The task: Your copy begins at the line with "Open the cyan and black bib suit thumbnail" and runs through the end of the data below. Set down only those lines exactly, without pictures.
*** Records for the exercise ***
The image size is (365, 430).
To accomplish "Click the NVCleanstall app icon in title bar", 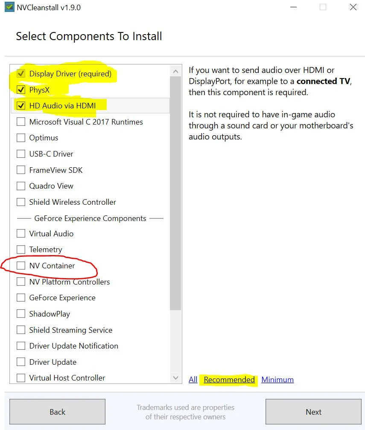I will 9,7.
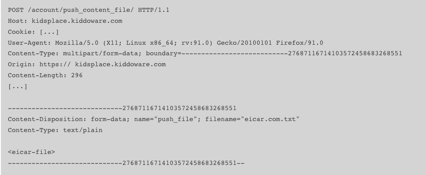Click Firefox/91.0 in the User-Agent
This screenshot has width=426, height=175.
point(300,43)
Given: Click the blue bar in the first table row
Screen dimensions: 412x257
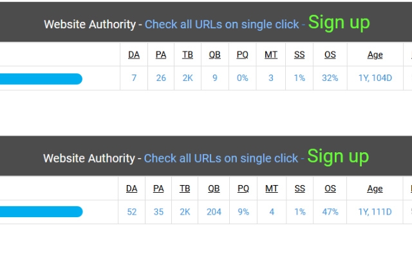Looking at the screenshot, I should [x=41, y=79].
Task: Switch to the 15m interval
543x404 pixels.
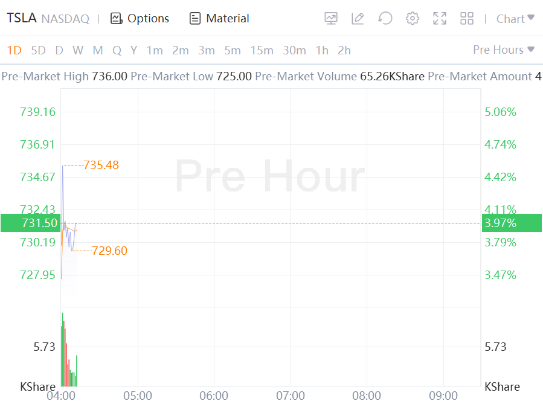Action: pyautogui.click(x=262, y=50)
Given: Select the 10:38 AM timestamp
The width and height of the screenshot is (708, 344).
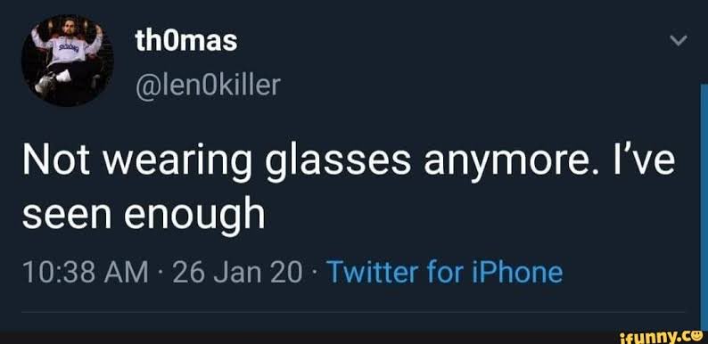Looking at the screenshot, I should 85,273.
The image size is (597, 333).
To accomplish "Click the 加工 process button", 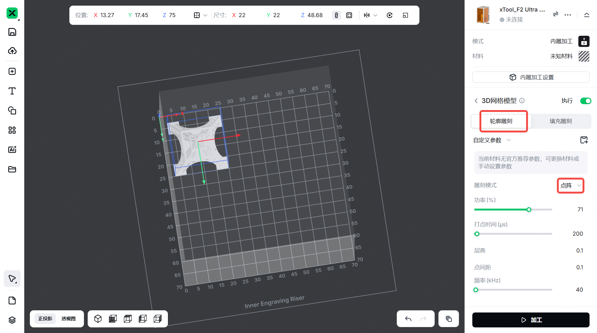I will click(x=531, y=320).
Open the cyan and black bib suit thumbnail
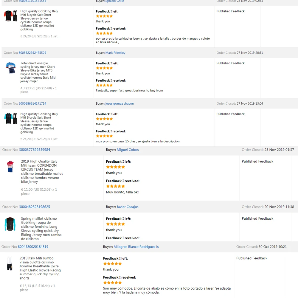The height and width of the screenshot is (298, 298). coord(11,119)
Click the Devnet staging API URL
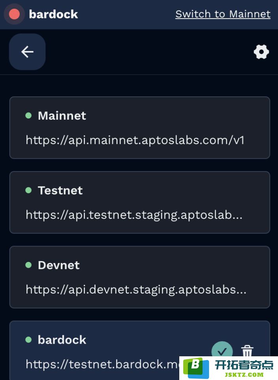The height and width of the screenshot is (380, 278). 136,290
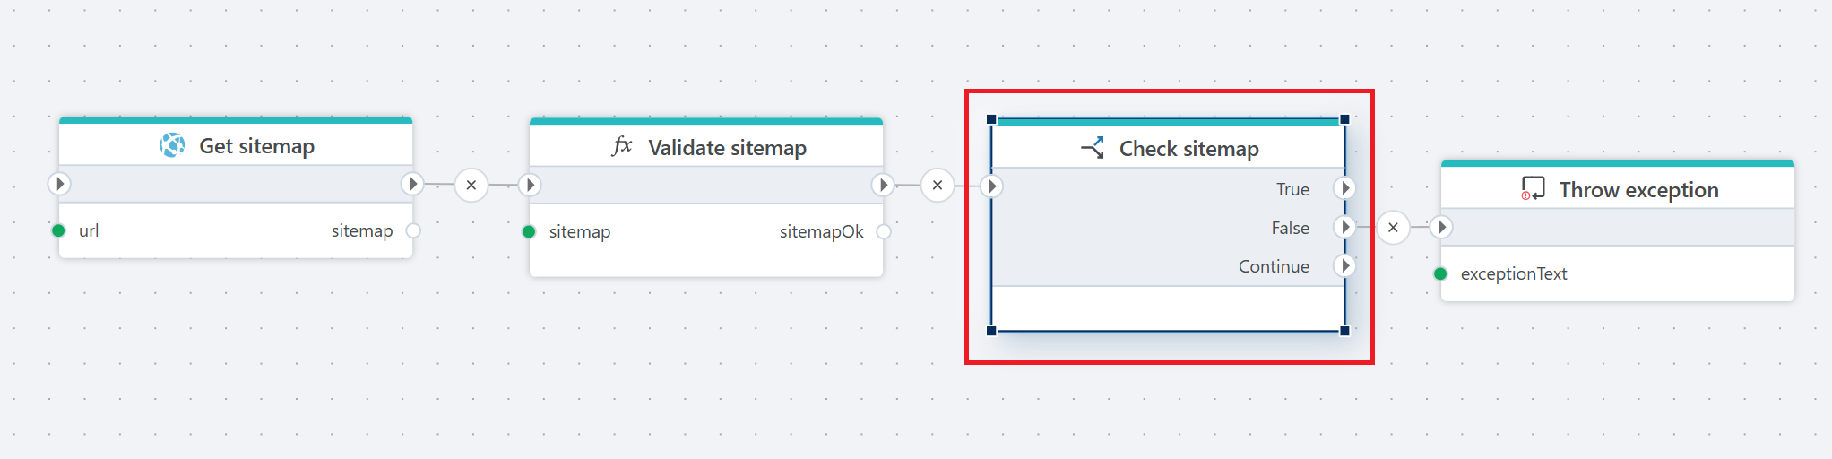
*** End of Records for the exercise ***
Solution to this problem:
Open the cyan and black bib suit thumbnail
The height and width of the screenshot is (298, 298). coord(11,119)
Click the Devnet staging API URL
The height and width of the screenshot is (380, 278). 136,290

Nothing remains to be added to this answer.